In the 52 days that Sahar Kalderon, 16, spent as a hostage in the Gaza Strip, it was not only her captors who terrified her.
It was also the relentless Israeli strikes on the enclave, she said, as the Israeli air force pummeled the territory night after night in one of the most intense air campaigns this century. “Many times I told myself that, in the end, I will die from Israel’s missiles and not from Hamas,” the teenager said in her first interview with the international news media since being released from captivity on November 27.
“Will I ever see my family again?” she remembered wondering. “Will I return to my normal life? Will I not be killed? It’s complete helplessness.” It is that kind of sentiment that highlights Israel’s strategic bind as it attempts to free more of the people captured by Hamas and its allies during the October 7 attack in southern Israel.

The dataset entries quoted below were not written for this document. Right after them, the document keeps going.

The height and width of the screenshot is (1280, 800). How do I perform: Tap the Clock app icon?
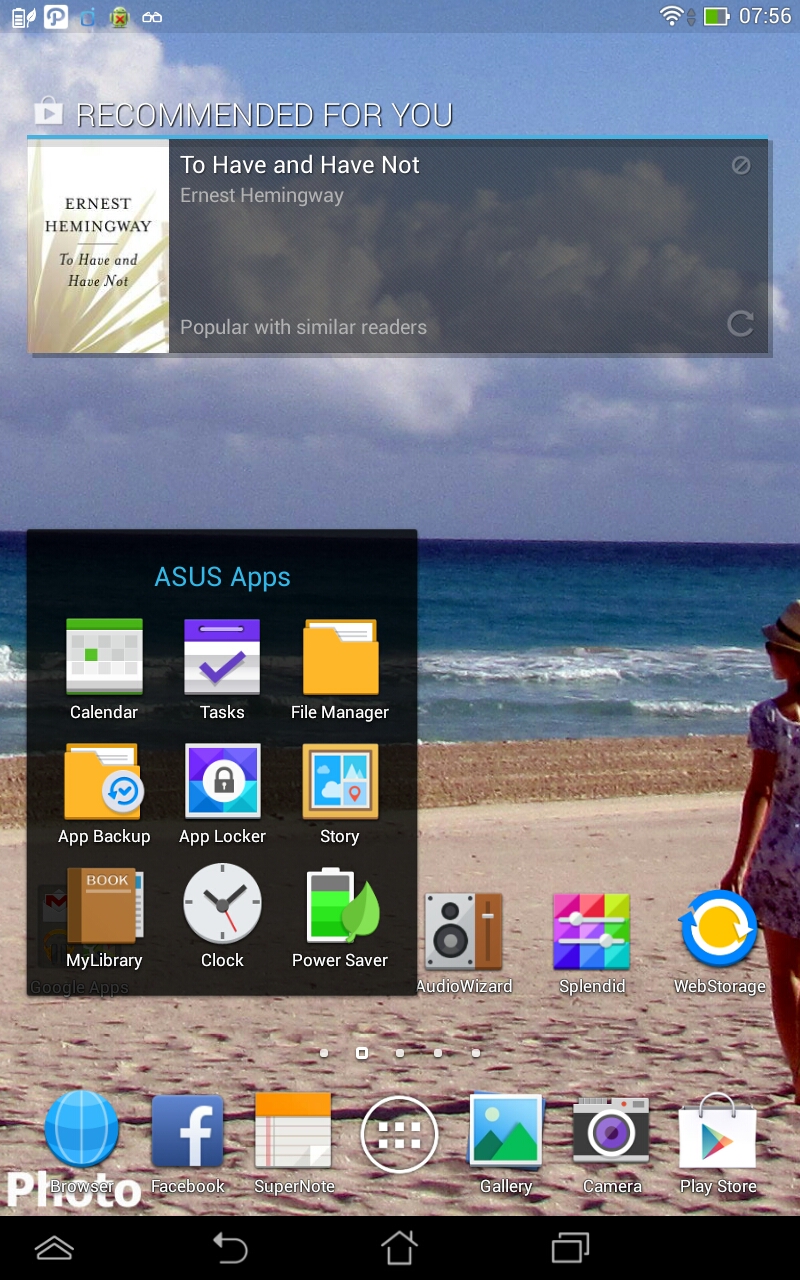pos(222,906)
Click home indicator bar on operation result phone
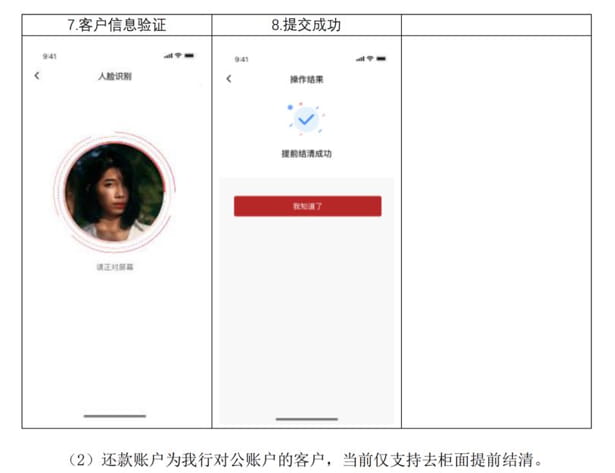Viewport: 615px width, 473px height. [307, 419]
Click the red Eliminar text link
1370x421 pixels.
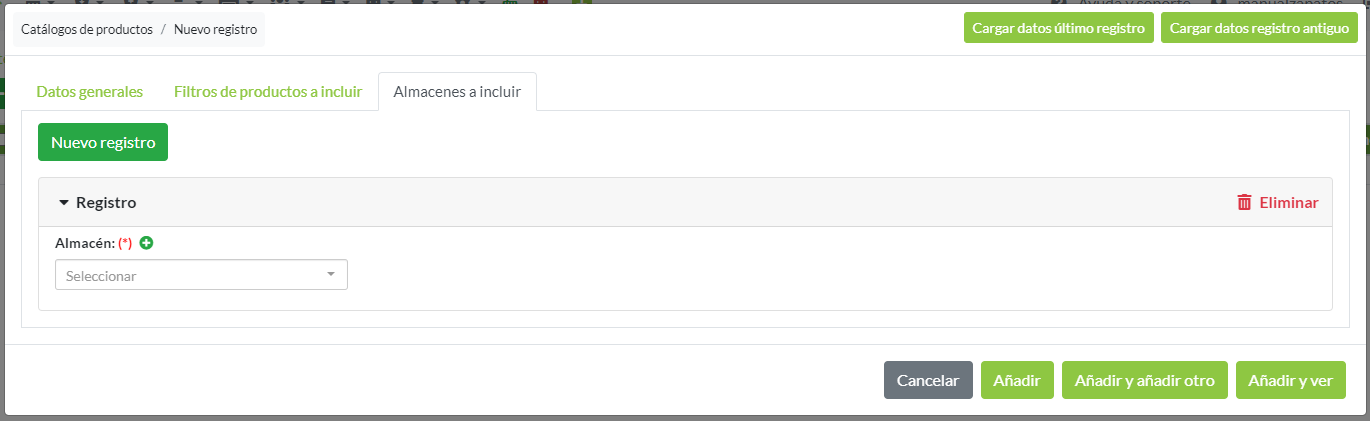point(1288,202)
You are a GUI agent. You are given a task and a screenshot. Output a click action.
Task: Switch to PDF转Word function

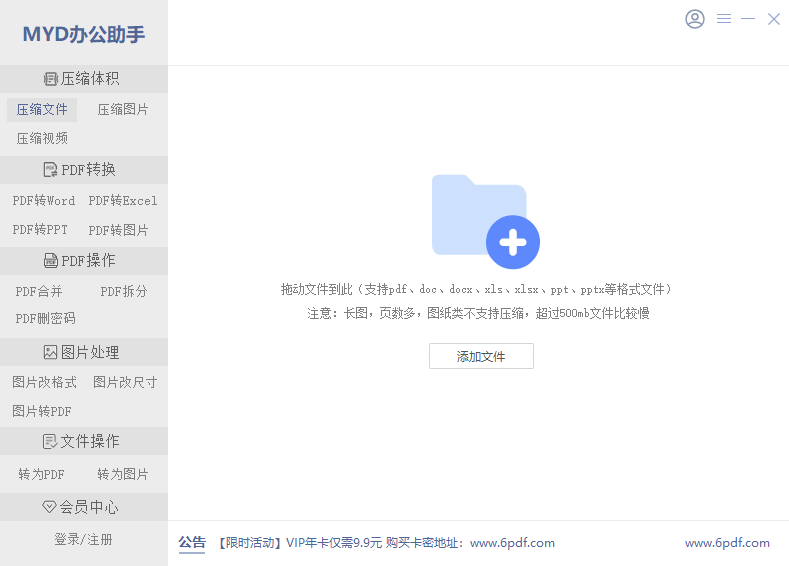coord(44,201)
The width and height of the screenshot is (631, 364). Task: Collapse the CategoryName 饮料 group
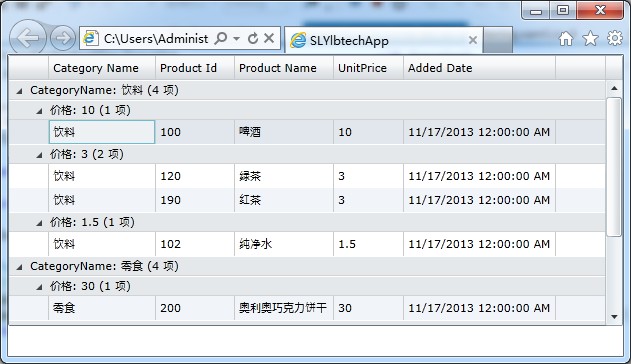coord(19,91)
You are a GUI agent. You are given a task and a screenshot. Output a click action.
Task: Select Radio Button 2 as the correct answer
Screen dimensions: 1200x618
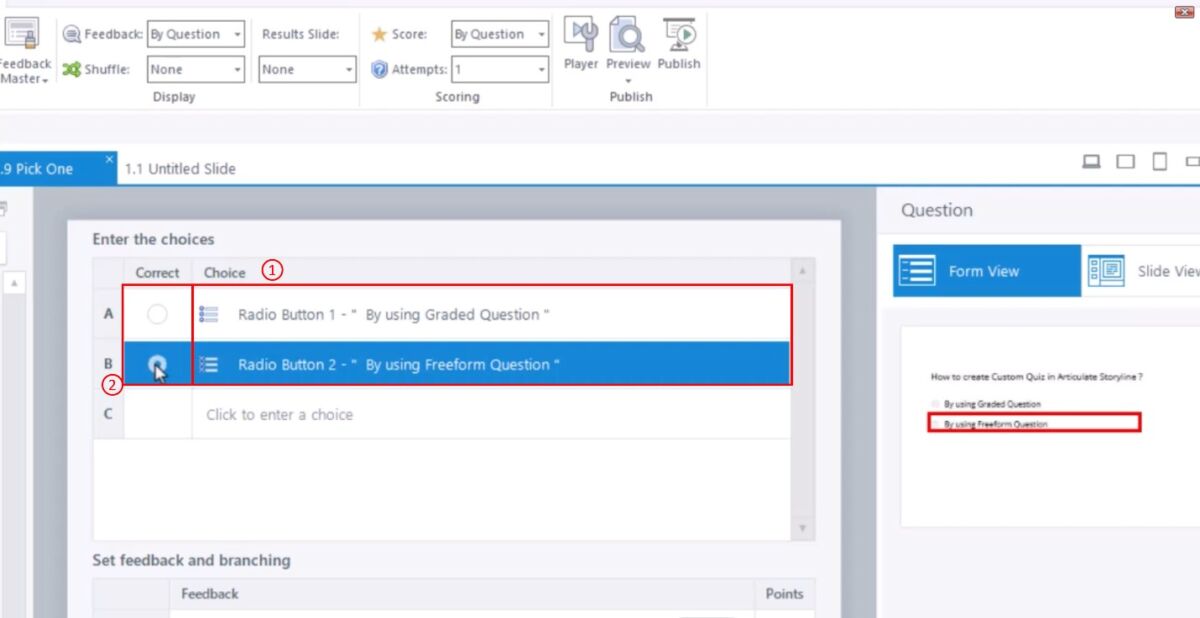coord(156,364)
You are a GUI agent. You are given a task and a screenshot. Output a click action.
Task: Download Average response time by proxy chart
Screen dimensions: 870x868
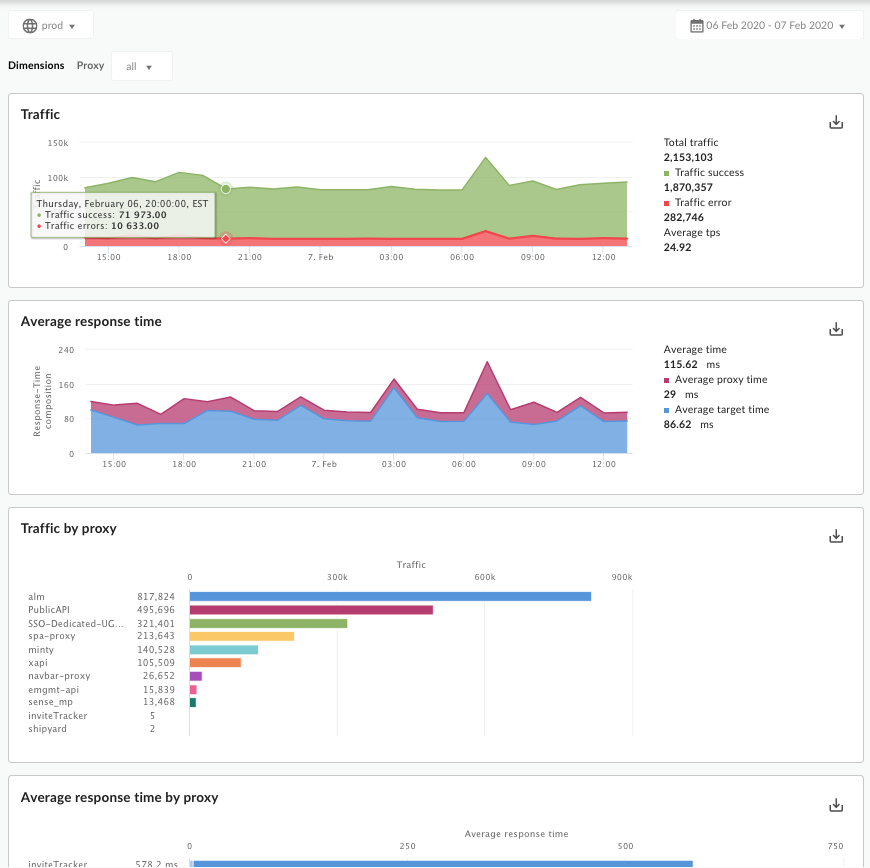coord(837,805)
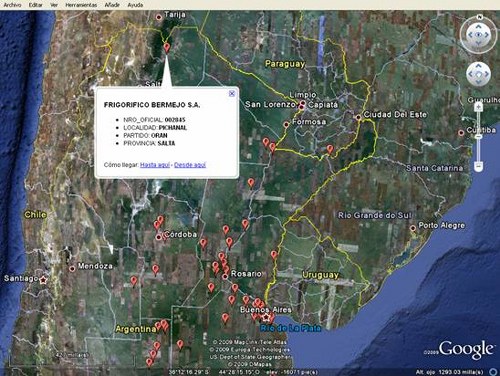Image resolution: width=500 pixels, height=376 pixels.
Task: Click the hand icon in the move joystick
Action: (x=478, y=74)
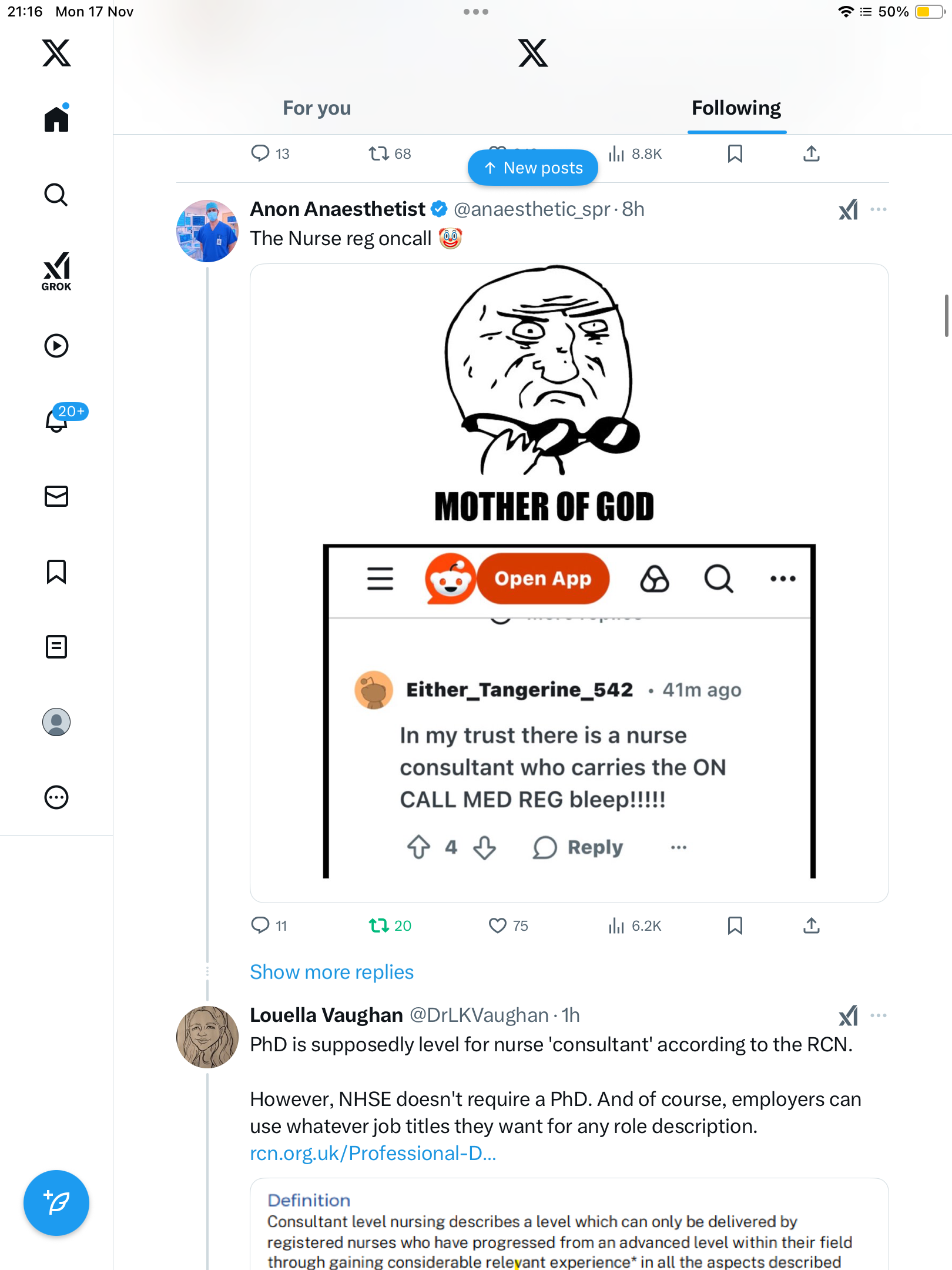
Task: Bookmark the Anon Anaesthetist post
Action: [735, 925]
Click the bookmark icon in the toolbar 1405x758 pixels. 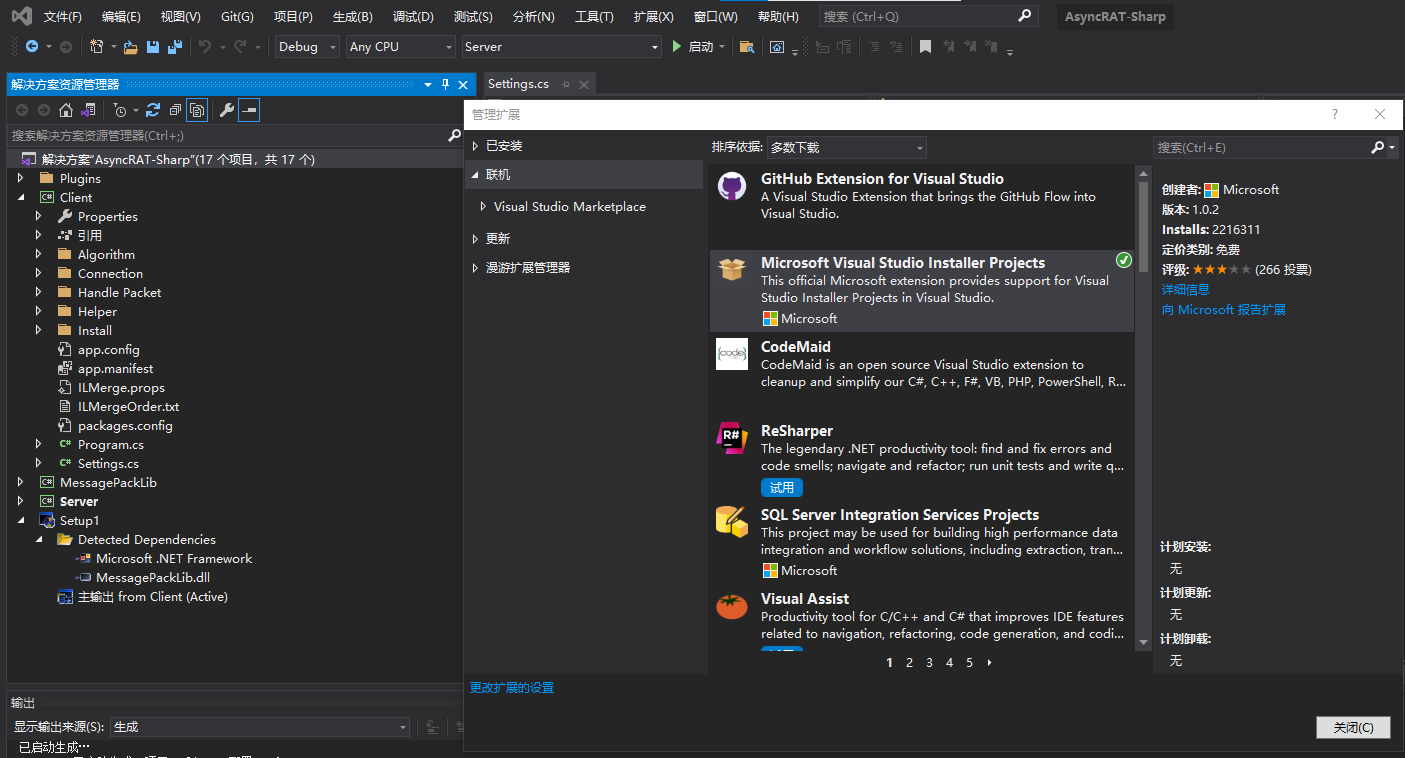[x=925, y=47]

Israel began its devastating counterattack on Gaza soon after the assault, seeking to rescue the roughly 240 hostages while destroying the group that led their abduction. The two-pronged strategy initially worked, as the Israeli army captured large parts of northern Gaza before agreeing to a brief truce in November to allow for the release of more than 100 hostages. Kalderon and her brother Erez, 12, were among them.
But as Israeli troops push deeper into Gaza, the fear is that the fight against Hamas might come at the cost of the remaining 129 hostages still being held in Gaza, 21 of whom are believed to already be dead. Last week, three Israeli hostages were mistakenly shot and killed by the army despite bearing a makeshift white flag. For Kalderon, the fear is particularly acute because she believes her father, Ofer Kalderon, 53, remains a hostage.
“What about my father, who has been left behind?” she said. “I ask of everyone who sees this: Please, stop this war; get all the hostages out.”
Kalderon met for an interview Sunday in Tel Aviv, far from her destroyed village in southern Israel. Surrounded by her mother and siblings in an apartment lent to her family by the government, Kalderon seemed upbeat and composed — an exterior that masked deep trauma, her mother said.
She last saw her father the morning of October 7, when terrorists surged into their village, Nir Oz, close to the border with Gaza. It was one of more than 20 communities and military bases overrun that day by Hamas. The rampage killed an estimated 1,200 people, Israeli officials say.
Kalderon, a keen painter and dancer, was at the home of her father and her brother Erez when the assault began. Her parents live separately; Kalderon’s mother, Hadas, was at her own home in the same village at the time.